- AIM OF THE EXERCISE: Among the records, find the lines that hold the string "screenshot" and return them.

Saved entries
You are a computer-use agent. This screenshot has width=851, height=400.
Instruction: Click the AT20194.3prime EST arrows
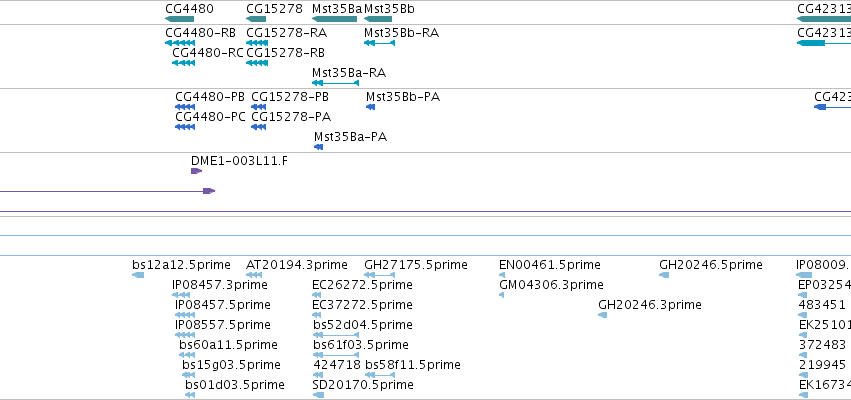254,275
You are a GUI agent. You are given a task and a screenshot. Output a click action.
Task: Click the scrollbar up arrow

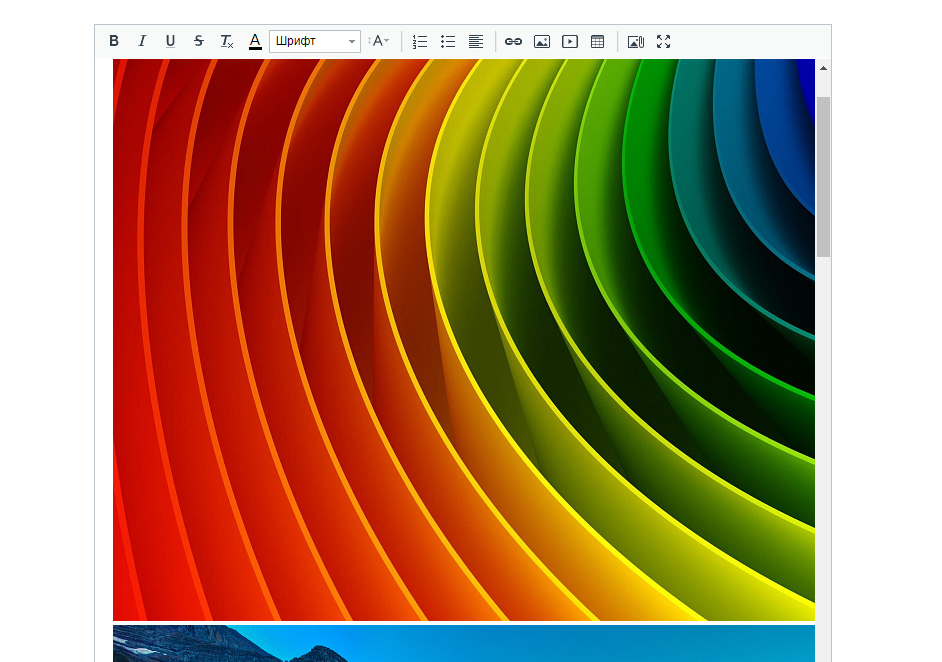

- COMPLETED EXERCISE:
You are a computer-use agent. This screenshot has width=851, height=400.
You are a GUI agent. You are given a task and a screenshot. Output a click action.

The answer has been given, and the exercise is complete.